Records provided ▸
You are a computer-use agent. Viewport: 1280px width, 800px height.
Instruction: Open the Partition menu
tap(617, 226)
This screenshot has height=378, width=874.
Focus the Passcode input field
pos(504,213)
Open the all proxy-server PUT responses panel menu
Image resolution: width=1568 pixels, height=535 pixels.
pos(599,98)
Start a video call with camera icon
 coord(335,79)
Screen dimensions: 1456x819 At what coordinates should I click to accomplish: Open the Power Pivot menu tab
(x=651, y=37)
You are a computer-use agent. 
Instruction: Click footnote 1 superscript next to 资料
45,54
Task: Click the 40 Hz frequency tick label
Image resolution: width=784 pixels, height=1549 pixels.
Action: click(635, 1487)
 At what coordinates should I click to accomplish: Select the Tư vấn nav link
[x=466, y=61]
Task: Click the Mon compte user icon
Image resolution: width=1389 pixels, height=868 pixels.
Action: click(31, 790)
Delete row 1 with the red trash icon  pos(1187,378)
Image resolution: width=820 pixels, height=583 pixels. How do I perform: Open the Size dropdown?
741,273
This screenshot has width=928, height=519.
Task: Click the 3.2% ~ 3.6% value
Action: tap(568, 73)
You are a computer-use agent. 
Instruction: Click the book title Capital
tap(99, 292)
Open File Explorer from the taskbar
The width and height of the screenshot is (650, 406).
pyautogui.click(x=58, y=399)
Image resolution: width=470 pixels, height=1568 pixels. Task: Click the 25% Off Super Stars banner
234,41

Exercise requirements ▸ Nothing in the records above may be left out; repeat them exactly.

Solution to the exercise ▸
You are a computer-use agent. Viewport: 1280px width, 800px height.
Instruction: Open the Partition menu
tap(617, 226)
This screenshot has height=378, width=874.
Focus the Passcode input field
pos(504,213)
Open the all proxy-server PUT responses panel menu
Image resolution: width=1568 pixels, height=535 pixels.
pos(599,98)
Start a video call with camera icon
 coord(335,79)
Screen dimensions: 1456x819 At what coordinates should I click to accomplish: Open the Power Pivot menu tab
(x=651, y=37)
You are a computer-use agent. 
Instruction: Click footnote 1 superscript next to 资料
45,54
Task: Click the 40 Hz frequency tick label
Image resolution: width=784 pixels, height=1549 pixels.
Action: click(635, 1487)
 At what coordinates should I click to accomplish: Select the Tư vấn nav link
[x=466, y=61]
Task: Click the Mon compte user icon
Image resolution: width=1389 pixels, height=868 pixels.
Action: click(31, 790)
Delete row 1 with the red trash icon  pos(1187,378)
Image resolution: width=820 pixels, height=583 pixels. How do I perform: Open the Size dropdown?
741,273
This screenshot has width=928, height=519.
Task: Click the 3.2% ~ 3.6% value
Action: tap(568, 73)
You are a computer-use agent. 
Instruction: Click the book title Capital
tap(99, 292)
Open File Explorer from the taskbar
The width and height of the screenshot is (650, 406).
pyautogui.click(x=58, y=399)
Image resolution: width=470 pixels, height=1568 pixels. Task: Click the 25% Off Super Stars banner
234,41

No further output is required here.